Tara Reid over all cant act for shit. Has anyone seen Crow4(Wicked Prayer). Her acting there was almost none existent. But she is decent in a VERY VERY VERY few movies. And finally the one i despise the most as OVERRATED crappy actress/actor ever! Angelina Jolie. She SUCKS. Take away her huge boobs and lips. and all you got is a crappy actress with weird fetishes. She is just a step above tara reid.


as for Keeanu Reeves, he's an ok actor. Considering the role's he's played in most of the movies he's done a good job. But he is not however a good say drama actor.

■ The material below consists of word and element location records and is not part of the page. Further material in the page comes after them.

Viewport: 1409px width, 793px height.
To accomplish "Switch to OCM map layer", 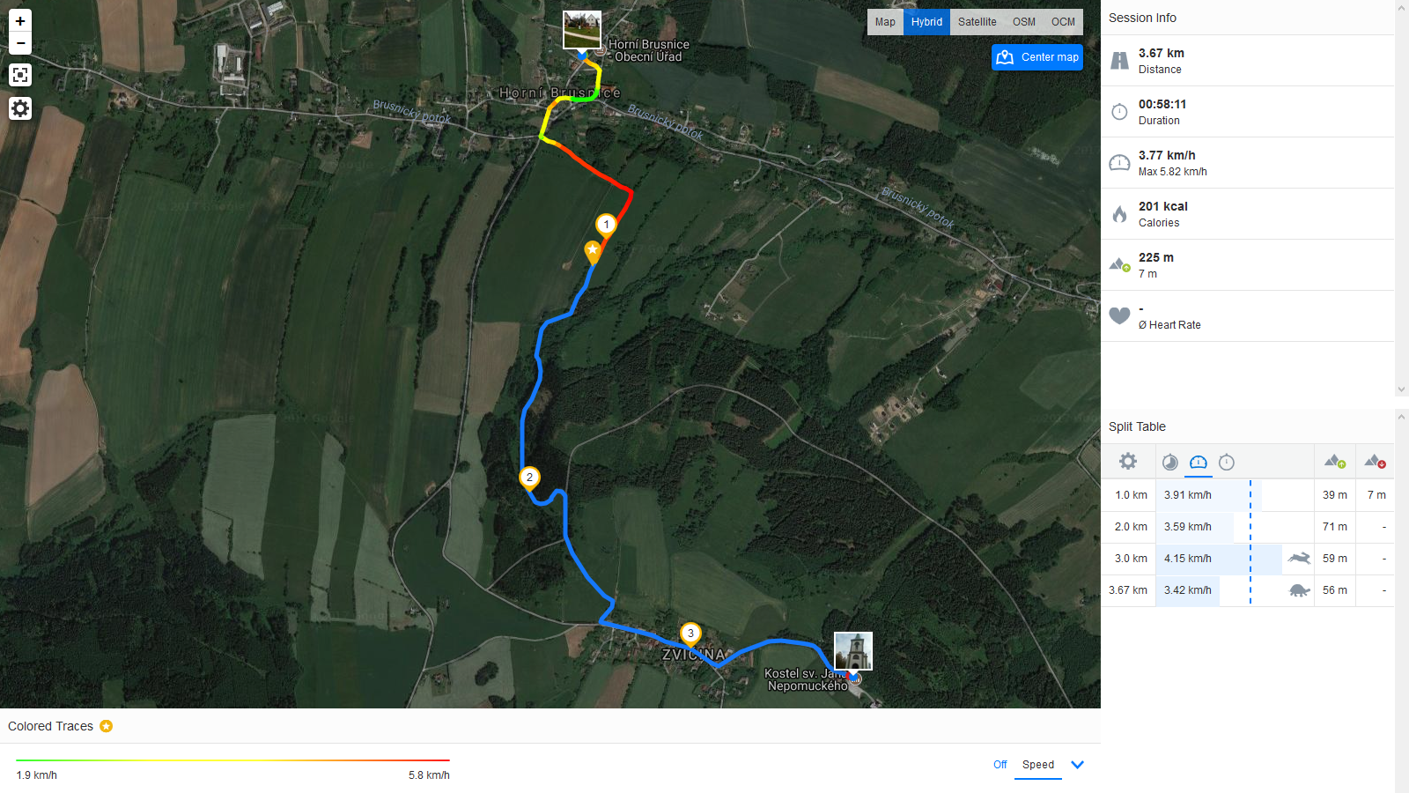I will pyautogui.click(x=1064, y=22).
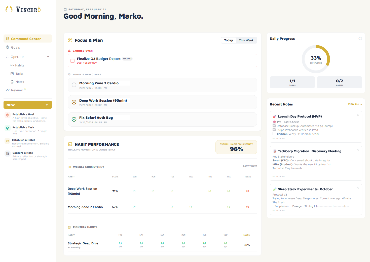Click the Establish a Goal target icon
370x262 pixels.
(x=8, y=115)
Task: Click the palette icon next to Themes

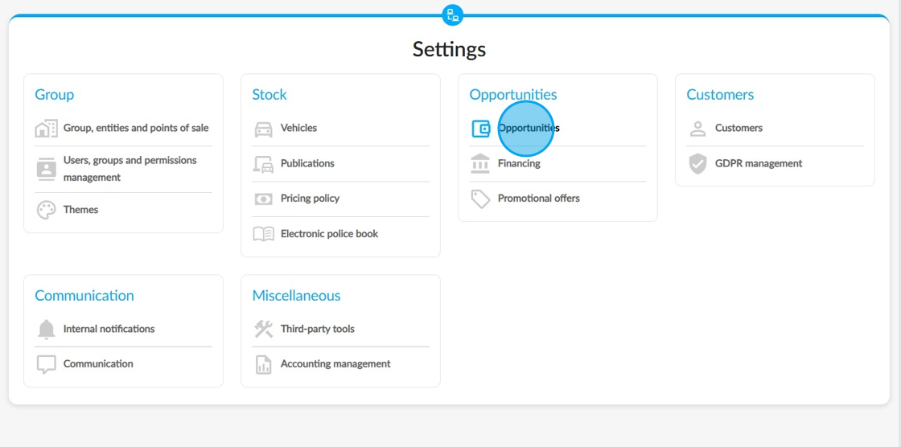Action: 46,210
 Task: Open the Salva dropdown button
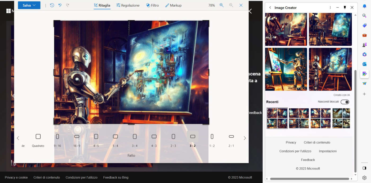(29, 5)
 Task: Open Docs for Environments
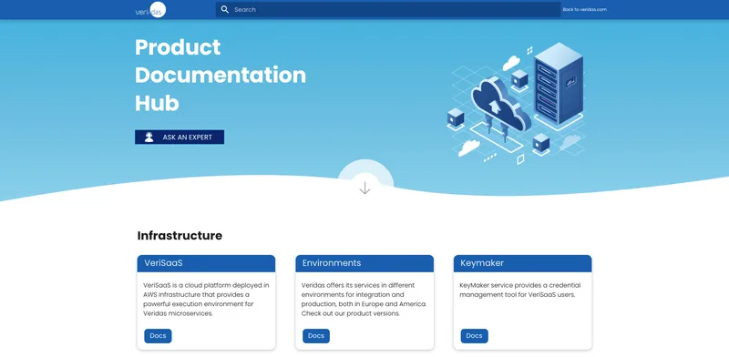(x=316, y=336)
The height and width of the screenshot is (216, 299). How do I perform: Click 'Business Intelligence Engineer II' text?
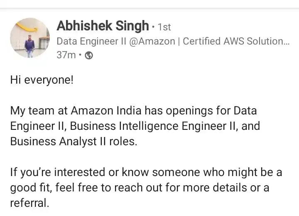click(x=148, y=127)
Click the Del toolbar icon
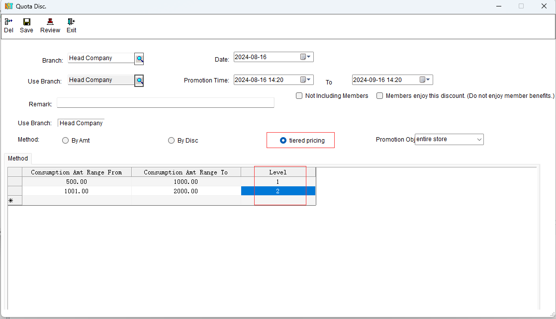This screenshot has height=319, width=556. coord(8,22)
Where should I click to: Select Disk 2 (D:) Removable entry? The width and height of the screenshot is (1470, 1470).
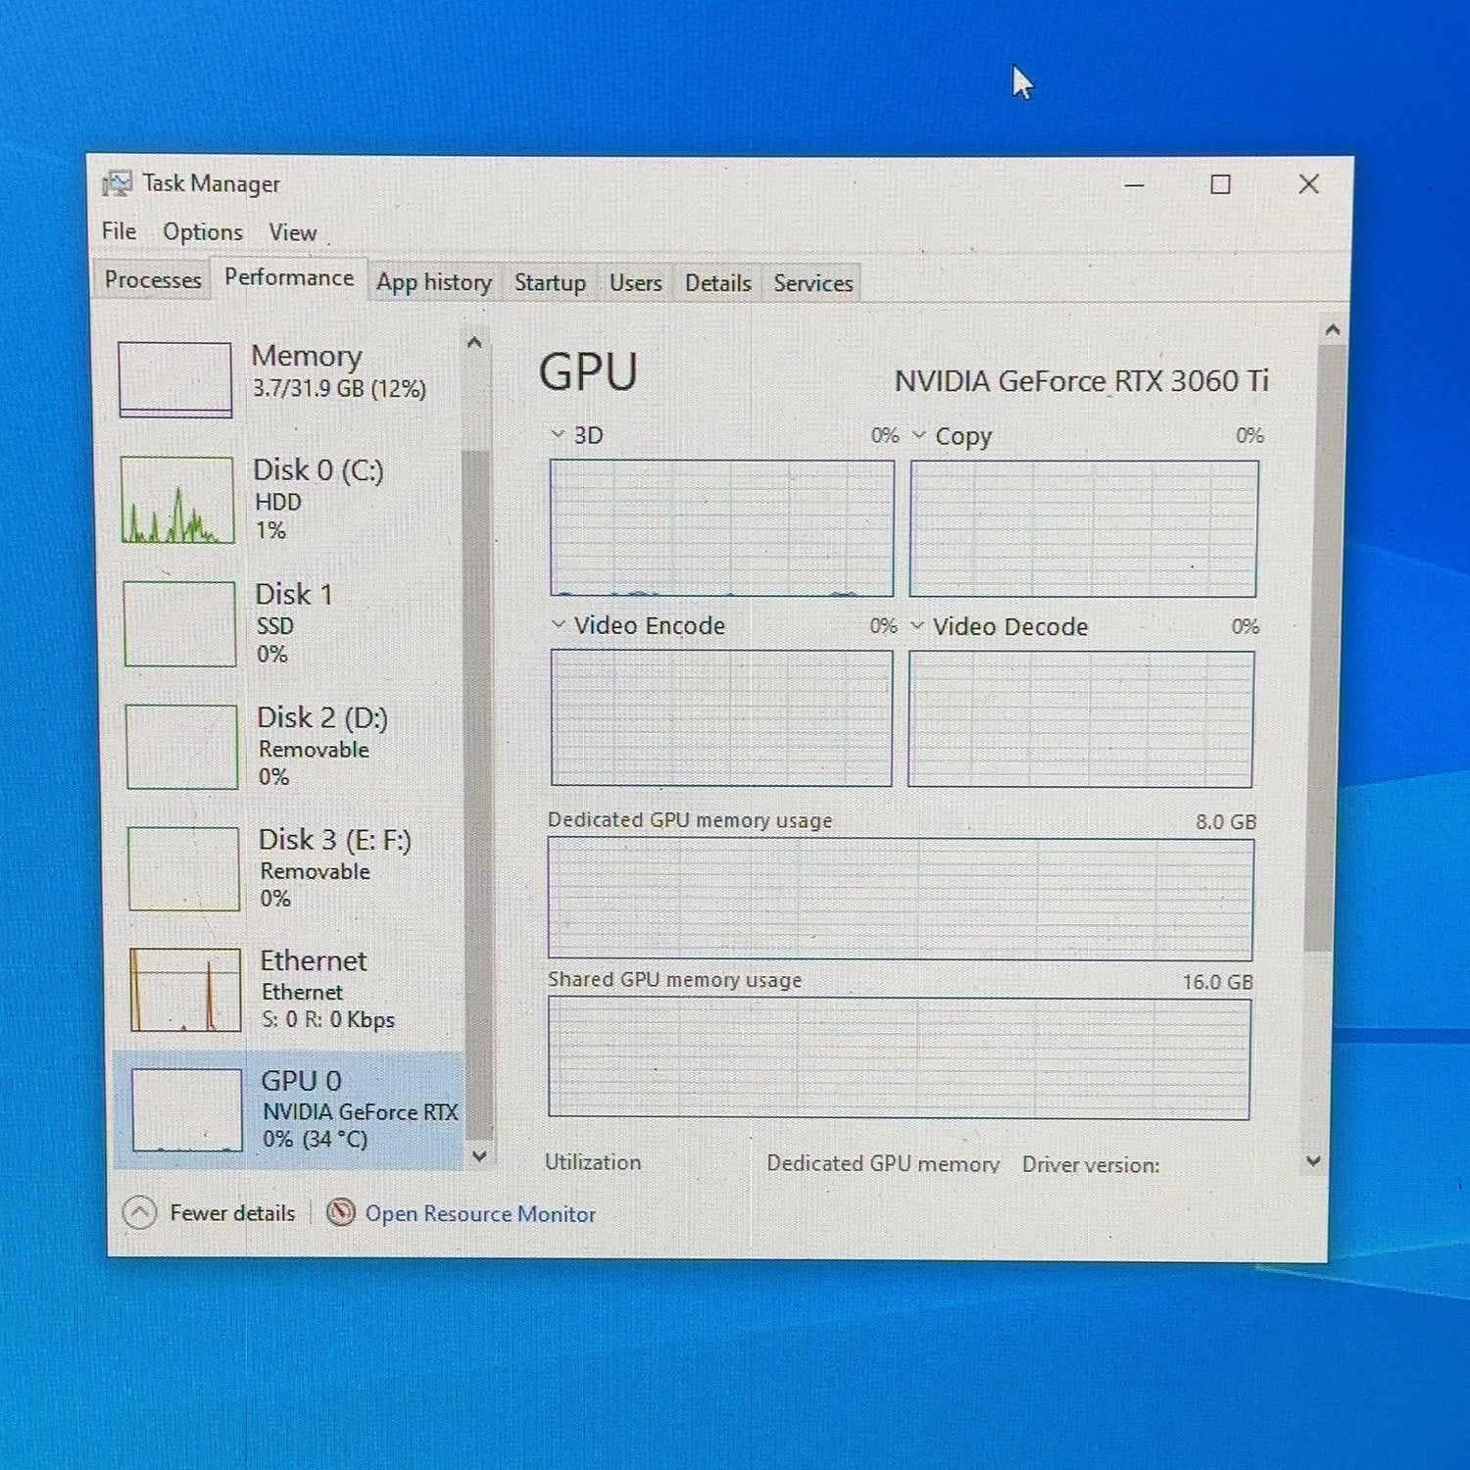point(288,746)
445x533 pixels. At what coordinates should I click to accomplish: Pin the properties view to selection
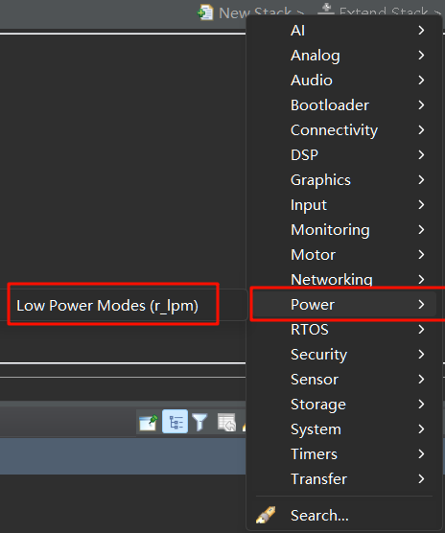pyautogui.click(x=149, y=422)
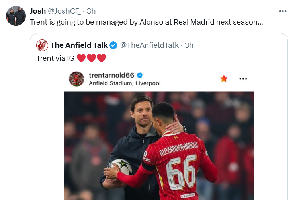This screenshot has height=200, width=297.
Task: Click Josh's profile avatar
Action: click(16, 16)
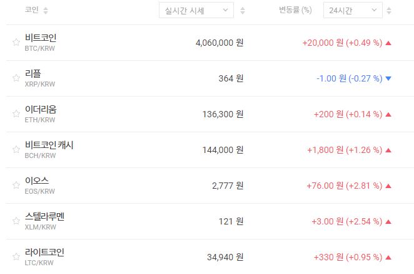Click the 라이트코인 price 34,940 원

click(x=225, y=257)
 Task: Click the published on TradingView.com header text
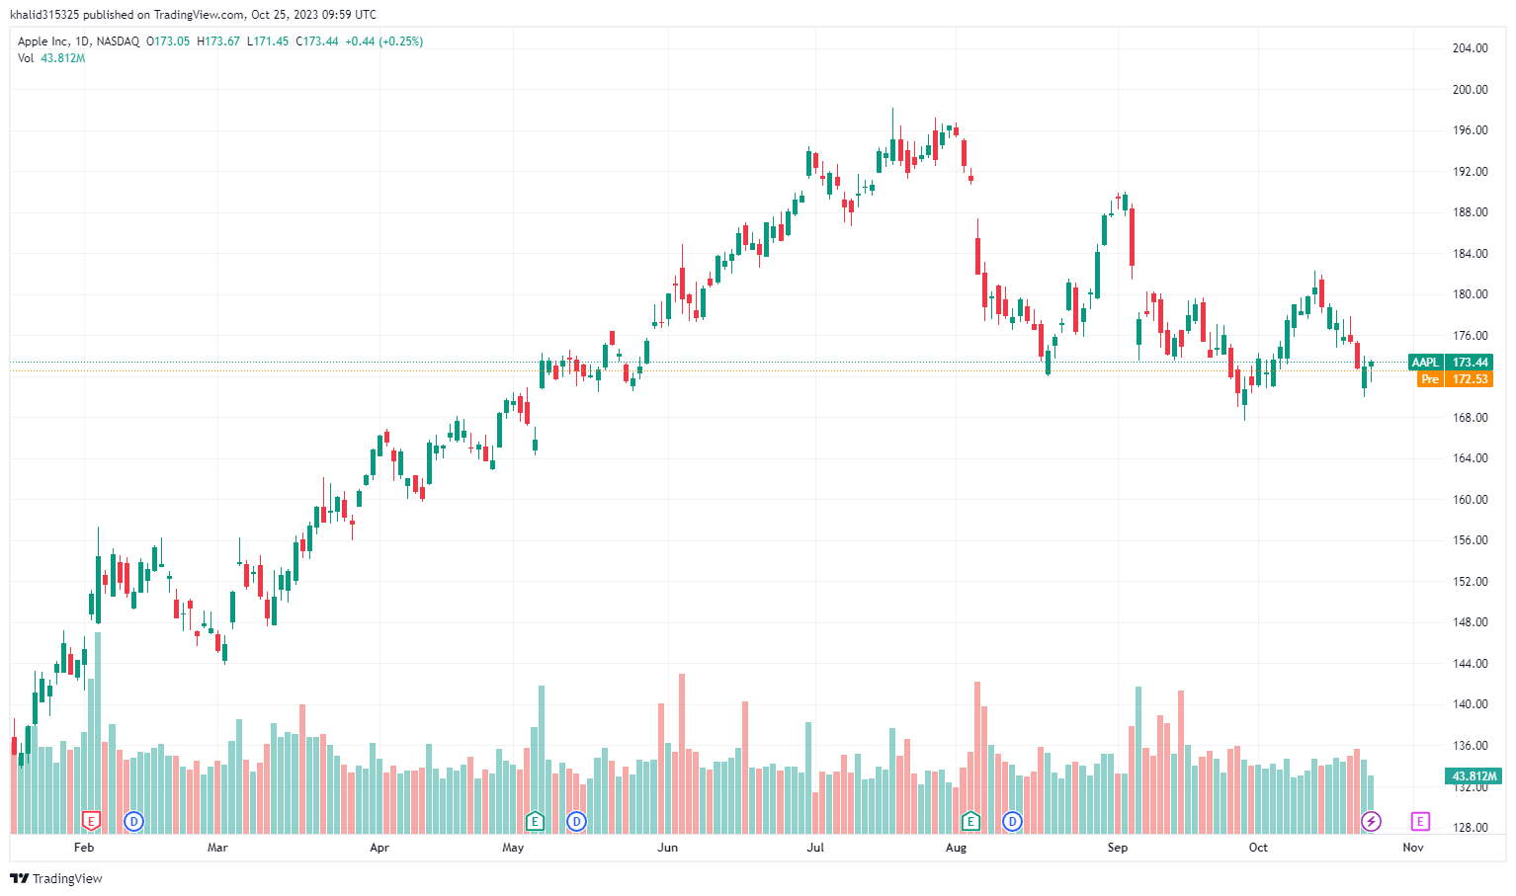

His best acting was in Bill and Ted's Excellent Adventure, after all he has to carry on that "Whoa" on to all his other films.


----------



## Dragonzair (Nov 19, 2005)

Paris Hilton:  How could anyone even like 'that' cideo! 
Britney: *puke*
Hillary Duff: Lindsay's better.


----------



## Jef88 (Nov 19, 2005)

Dragonzair said:
			
		

> Paris Hilton:  How could anyone even like 'that' cideo!
> Britney: *puke*
> Hillary Duff: Lindsay's better.


thats soo true
just because they look good doesnt make them good actrises 
i havent seen a good movie with one of those chicks

@genuisshikamaru: u should see snatch brad pitt does a great job in that movie


----------



## TGC (Nov 19, 2005)

> Johnny Knoxville, Ashton Kutcher, Sean William Scott, Tom Welling, and other suck people.


Ashton Kutcher bad? have you not seen That 70's Show???...
Vin Deisel is horrible....


----------



## MF NaruSimpson (Nov 19, 2005)

ashton kushcer is :barf

how about ben "play the same freakin character every movie " stiller


----------



## Lexiefaye (Nov 21, 2005)

Jennifer Coolidge - always plays the same old, rich slut with too much makeup
Tim Robbins - he's in good movies but his acting just bores me 
Judge Reinhold - remember Beetoven 2. I didn't think so ....
Julia Roberts - most overrated actress in the history of moviemaking


----------